If successful, the well workover has the potential to increase gas production by up to 15,000 cubic metres per day to 27,000 cubic metres per day and would allow the subsequent start-up of a second generator to double electrical output, the investment firm told its shareholders. 

The well workover budget, which has been fully approved  by Tarba, the plant’s operator, has been increased to €0.103m to cover the costs of extra equipment to meet HSE commitments.

Tarba has committed to increase the gross budget for the intervention work by €14,000 from €65,000 to €79,000 to cover the cost of mobilising extra equipment including a larger flare stack to the well sites in anticipation of higher flow rates from the well interventions. 

The Group said contracts had been committed on Thursday with Dajan Well Services S.r.l. for the well workover project which now remains on schedule for the week starting 18 October.

The workover project will involve the injection of foaming surfactants via the production tubing to create a low-density foam from the gas and water in the well. This will reduce the water that has built up in the tubing and allow the gas to flow to the surface, the Group told investors.

Meanwhile, contract work has also been committed alongside Power Solution Iberia S.A. (“PSI”) to automate plant operations to allow continuous operation of the generators. 

The Company explained that the work will be executed during the planned plant shutdown this month while the approved budget for the work being carried out by PSI is €71,000.

A contract has also been committed with Reda Oilfield UK Ltd. for the foaming surfactant chemicals which are necessary to allow removal of produced formation water from the tubing.

CEO, Mark Routh, said: “We have supported Tarba in agreeing to the extra costs of this well workover plan in order to protect the environment and to ensure that suitable equipment is readily available on site to ensure the safe and optimum outcome of the well intervention.”

Routh said modelled flow rates from the workover gives the plan the “maximum chance of success, so that it has the potential to make a significant impact on Tarba’s net income.”

He commented, “The agreed system upgrade with PSI to automate the plant for continuous operation has been scheduled during the planned October plant shut down. 

He outlined that this factor alone could allow an increase of income from electricity generation by up to 65%, since the generators are currently shut down overnight and on Sundays.

Meanwhile, Routh acknowledged that wholesale electricity prices in Spain continue to rise.  He noted that the plant sold electricity this month at prices exceeding €200/MWh, reflecting a four-fold multiple of the average wholesale electricity price for the 12 months to May 2021.  

He added, “Gross income for Tarba at El Romeral has already exceeded €194,000 in September and this figure could double in the coming months after the shutdown following the planned plant optimisation programme and with a successful outcome of the well workover.”

In its half-year report on Monday, the Group said it had made “significant strides” to establish itself as a European-focused energy production and electricity generation company in 1H21.

Since the investment firm’s acquisition of the El Romeral project back in March 2021, the Company has earnt an increasing income throughout the year from electricity generation.
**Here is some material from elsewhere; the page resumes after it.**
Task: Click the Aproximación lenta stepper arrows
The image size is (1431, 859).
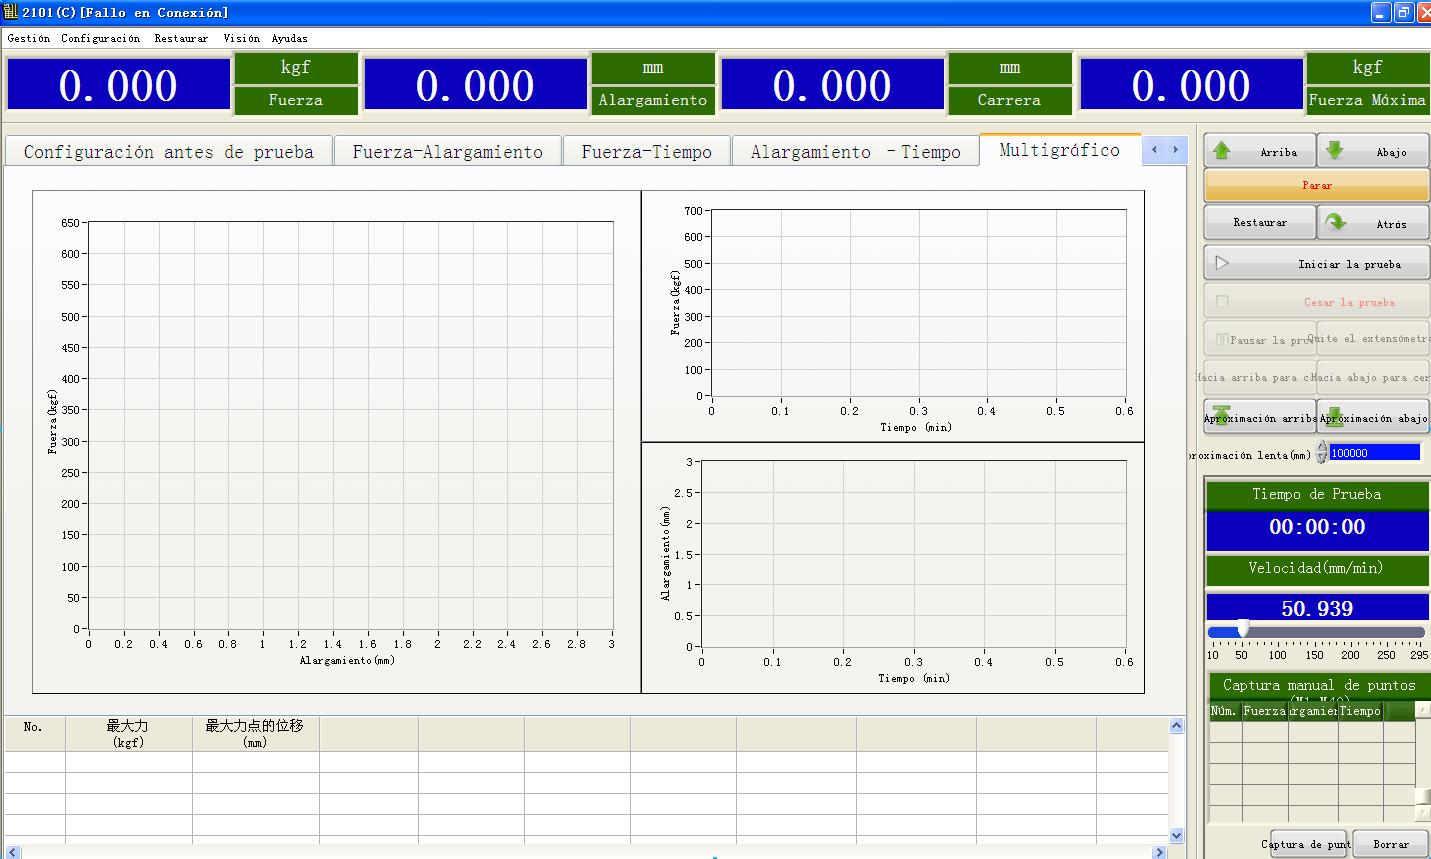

This has resulted in the Company reporting a net profit after taxation of £0.129m during 1H21 from continuing operations, up from a loss of £1.02m in 1H20, and a 13.48% increase in the net book value of investments to £4.1m compared to £3.8m in the prior 2020 period. 

Prospex said its outlook going forward was ‘one of consolidation and growth’ and that with a shortage of gas across Europe, markets are experiencing record high gas and electricity prices.  As a result, it stated that these prices are unlikely to be sustainable longer term.

The Group outlined: ‘The drive to convert energy supply towards renewable energy sources must continue but cannot be achieved quickly.  Local indigenous onshore gas is the optimum energy source to fulfil the energy gap whilst the transition to renewables gains pace.  Prospex is well positioned to grow its business into this undeniable market opportunity, while using the strength of our team and our assets to invest in appropriate alternative energy sources.’